Plotinus died in 270, leaving many disciples to continue the work of his school, the foremost of whom was Porphyry, known as a keen assailant of Christianity.[1007] To him succeeded the Syrian, Iamblichus, a contemporary of Constantine, who gave the final form to Neoplatonism and adapted it for widest acceptance. The religion of Plotinus was an ineffable creed which avowedly excluded vulgar participation, and was addressed only to cultured aspirants;[1008] but a descent was made by his successors who, with the object of amplifying their influence, embraced gradually all the crass superstitions of the multitude. A mystical signification was read into the sacred books of the Greeks, as the poems of Orpheus, Homer, and Hesiod may appropriately be termed, by an allegorical interpretation of every phrase or incident in the text. All trivial circumstances or immoral pictures were thus disclosed to be fraught with spiritual or ethical meaning for the pious reader.[1009] The endless procession of invisible beings with which Eastern fancy had peopled space, angels, demons, archons, and demigods, were accepted by the latter school and associated to the theocracy as mediators who could be summoned and suborned to human purposes by magic rites, incantations, and sacrifices.[1010] By the time this stage had been reached, Neoplatonism appeared to be fully equipped for satisfying the occult proclivities of all classes, and asserting its right to become the prevailing religion of the state.
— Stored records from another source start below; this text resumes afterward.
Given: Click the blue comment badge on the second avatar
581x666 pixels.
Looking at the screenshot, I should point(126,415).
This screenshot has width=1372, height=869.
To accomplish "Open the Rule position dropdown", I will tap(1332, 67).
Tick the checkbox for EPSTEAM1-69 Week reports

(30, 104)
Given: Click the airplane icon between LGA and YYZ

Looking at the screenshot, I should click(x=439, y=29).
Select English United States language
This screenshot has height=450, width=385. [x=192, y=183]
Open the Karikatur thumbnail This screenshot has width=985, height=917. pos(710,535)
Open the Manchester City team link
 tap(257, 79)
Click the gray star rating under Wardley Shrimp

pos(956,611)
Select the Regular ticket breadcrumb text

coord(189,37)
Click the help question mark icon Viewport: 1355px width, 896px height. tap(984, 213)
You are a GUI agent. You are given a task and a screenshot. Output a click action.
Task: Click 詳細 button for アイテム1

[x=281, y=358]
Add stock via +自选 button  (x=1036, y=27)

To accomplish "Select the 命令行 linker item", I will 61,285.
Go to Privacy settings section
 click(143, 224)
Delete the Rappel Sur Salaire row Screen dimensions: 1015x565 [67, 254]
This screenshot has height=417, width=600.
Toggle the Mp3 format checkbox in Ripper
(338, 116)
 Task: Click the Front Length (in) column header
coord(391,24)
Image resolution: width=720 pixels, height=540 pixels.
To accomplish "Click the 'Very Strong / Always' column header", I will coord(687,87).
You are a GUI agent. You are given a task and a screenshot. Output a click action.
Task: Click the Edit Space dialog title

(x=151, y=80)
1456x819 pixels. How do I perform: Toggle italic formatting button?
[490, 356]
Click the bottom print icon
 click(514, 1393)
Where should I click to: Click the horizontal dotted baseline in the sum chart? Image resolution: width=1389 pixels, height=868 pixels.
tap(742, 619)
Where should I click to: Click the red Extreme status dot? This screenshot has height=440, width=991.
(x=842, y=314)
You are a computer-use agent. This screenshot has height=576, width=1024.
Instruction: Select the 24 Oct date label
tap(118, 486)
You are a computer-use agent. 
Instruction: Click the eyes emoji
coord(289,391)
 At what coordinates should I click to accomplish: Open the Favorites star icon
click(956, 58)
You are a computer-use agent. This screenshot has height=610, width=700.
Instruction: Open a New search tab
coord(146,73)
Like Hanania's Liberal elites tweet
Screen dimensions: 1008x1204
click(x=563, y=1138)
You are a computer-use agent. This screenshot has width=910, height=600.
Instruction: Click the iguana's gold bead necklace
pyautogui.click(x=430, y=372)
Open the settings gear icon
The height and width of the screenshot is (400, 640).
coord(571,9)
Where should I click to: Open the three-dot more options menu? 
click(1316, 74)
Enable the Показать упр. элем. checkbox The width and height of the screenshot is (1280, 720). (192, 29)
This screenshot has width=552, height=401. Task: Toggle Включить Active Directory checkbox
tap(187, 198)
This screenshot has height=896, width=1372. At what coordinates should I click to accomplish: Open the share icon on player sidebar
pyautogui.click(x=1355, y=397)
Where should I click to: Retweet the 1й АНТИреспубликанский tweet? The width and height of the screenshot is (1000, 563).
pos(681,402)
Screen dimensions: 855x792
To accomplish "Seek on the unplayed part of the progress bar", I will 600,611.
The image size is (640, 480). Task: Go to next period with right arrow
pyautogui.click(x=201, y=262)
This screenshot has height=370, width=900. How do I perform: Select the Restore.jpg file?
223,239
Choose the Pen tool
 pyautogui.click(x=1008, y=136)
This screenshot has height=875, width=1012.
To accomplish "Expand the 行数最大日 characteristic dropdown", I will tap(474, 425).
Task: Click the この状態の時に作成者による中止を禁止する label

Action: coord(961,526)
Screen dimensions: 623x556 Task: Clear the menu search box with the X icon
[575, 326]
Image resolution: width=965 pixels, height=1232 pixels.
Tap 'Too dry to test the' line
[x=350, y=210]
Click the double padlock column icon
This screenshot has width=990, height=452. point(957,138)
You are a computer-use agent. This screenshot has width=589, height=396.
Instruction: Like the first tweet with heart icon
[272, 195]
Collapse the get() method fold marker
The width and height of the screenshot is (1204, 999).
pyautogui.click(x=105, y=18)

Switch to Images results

III. The most distinctive and irrepressible theological principle which entered Western civilization from the East, was the dualistic conception of nature inherent in the old Babylonian religions. The seers of that ancient people could not resolve the problem as to the providential government of the world, without postulating a perpetual strife between two opposed powers, who were engaged in determining the course of events. The spectacle of suffering humanity enforced the belief that a potent spirit of evil shared the control of the existing order of things to an equal extent with the benign Deity from whom all blessings flowed. The eastern provinces of the Empire became saturated with these views, and the prime mover in diffusing them was said to be that Simon Magus who, although he makes but a brief and insignificant appearance in Gospel history, occupies a very considerable space in extra-biblical literature.[1011] Under the name of Gnostics, recipients of a special enlightenment or gnosis, his reputed progeny swarmed about the early Christian Church, whose presence seemed to rouse them into vitality; for, in the doctrine of redemption by Jesus, they found, as they imagined, the key to much that was unexplained in their own system.[1012] Diversity in the apprehension of detail was an innate characteristic of the Gnostic brood; whence it followed that they became apparent in small sects only, computed at some scores, and, though numerous, never attained the weight of union as a religious body. Gradually they were dissolved by the preponderance of the Catholic Church, which absorbed their members and proscribed their peculiar tenets.[1013]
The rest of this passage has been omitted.